Lebanon’s central bank said that it will no longer provide dollars for gasoline imports, presumably leading to higher and more fluctuating prices as well as increasing pressure on the local currency, which has been slowly losing value.
Despite saying last year that it would stop providing dollars at substantially subsidised exchange rates due to diminishing foreign currency reserves, the central bank continues to do so at a rate lower than market prices on its Sayrafa exchange platform.
However, in recent weeks, it has gradually lowered the amount of money it has granted through Sayrafa, as part of a larger plan to cease subsidies for most items amid a financial meltdown that has now reached its fourth year and shows no signs of abating.
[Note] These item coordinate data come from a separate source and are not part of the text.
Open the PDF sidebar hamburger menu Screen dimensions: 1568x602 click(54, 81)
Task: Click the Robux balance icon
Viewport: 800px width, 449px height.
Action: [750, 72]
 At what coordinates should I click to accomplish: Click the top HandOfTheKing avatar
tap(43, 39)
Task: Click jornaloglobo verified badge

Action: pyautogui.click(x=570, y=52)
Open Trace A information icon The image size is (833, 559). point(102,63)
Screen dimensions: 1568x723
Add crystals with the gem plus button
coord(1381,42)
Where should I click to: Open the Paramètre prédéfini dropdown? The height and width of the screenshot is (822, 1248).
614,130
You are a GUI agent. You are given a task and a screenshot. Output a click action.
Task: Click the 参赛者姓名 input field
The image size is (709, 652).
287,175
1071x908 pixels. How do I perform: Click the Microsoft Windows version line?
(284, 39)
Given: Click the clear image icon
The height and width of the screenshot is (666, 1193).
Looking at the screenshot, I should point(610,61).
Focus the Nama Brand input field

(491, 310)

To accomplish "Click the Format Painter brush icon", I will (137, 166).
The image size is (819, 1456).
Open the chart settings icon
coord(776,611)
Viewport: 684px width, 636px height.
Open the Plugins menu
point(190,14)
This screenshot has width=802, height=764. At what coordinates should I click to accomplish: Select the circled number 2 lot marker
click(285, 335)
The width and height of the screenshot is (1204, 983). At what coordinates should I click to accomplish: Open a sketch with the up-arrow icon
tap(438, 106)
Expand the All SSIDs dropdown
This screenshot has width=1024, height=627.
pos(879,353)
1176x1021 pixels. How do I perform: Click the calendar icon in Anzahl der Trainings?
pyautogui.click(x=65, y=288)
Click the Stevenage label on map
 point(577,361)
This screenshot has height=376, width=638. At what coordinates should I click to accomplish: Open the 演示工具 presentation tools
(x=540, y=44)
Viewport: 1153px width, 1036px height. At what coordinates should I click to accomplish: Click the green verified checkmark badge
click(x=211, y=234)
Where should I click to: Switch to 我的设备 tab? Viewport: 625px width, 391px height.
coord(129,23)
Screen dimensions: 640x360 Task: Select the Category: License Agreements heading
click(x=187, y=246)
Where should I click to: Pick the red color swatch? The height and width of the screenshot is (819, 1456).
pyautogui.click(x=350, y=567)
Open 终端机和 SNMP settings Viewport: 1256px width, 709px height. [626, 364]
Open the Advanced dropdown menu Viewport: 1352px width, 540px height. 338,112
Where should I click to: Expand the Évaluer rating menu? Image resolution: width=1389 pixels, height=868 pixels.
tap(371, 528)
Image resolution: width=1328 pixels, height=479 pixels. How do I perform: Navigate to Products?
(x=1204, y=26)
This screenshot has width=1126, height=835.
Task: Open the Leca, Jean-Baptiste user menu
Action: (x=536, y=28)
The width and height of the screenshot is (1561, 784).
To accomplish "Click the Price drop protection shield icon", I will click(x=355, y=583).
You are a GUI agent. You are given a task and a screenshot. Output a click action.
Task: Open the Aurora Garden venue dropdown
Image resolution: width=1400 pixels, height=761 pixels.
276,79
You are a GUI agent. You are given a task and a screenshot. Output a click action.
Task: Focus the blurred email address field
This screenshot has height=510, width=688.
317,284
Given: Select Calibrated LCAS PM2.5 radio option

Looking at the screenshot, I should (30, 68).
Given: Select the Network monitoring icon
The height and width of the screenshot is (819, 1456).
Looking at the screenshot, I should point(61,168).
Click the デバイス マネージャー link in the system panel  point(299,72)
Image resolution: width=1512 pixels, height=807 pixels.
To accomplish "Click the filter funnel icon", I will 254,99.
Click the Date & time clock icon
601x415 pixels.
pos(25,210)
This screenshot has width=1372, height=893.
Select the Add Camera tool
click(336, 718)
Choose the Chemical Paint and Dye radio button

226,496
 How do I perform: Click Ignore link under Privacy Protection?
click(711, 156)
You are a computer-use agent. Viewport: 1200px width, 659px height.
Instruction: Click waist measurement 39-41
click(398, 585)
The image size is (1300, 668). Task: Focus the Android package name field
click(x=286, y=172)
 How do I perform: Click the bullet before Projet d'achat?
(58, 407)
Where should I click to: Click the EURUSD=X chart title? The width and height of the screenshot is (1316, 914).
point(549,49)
According to a central bank official, importers would now have to get money from the underground market, where the Lebanese pound was trading on Monday at roughly 35,000 pounds to the dollar. Last week, the Sayrafa rate was approximately 28,000.
‘If the exchange rate is more volatile, the fuel price will be more volatile,’ Maroun Chammas, a member of the Association of Petroleum Importing Companies, told Reuters.
The price of 20 litres of gasoline increased by 20,000 pounds on Monday, a huge increase compared to the previous weeks’ typical daily changes of a few thousand pounds.
Chammas stated that importers have been able to obtain all of the dollars they require from the black market thus far, and that gasoline pumps will continue to accept payment in Lebanese pounds at the daily black market rate.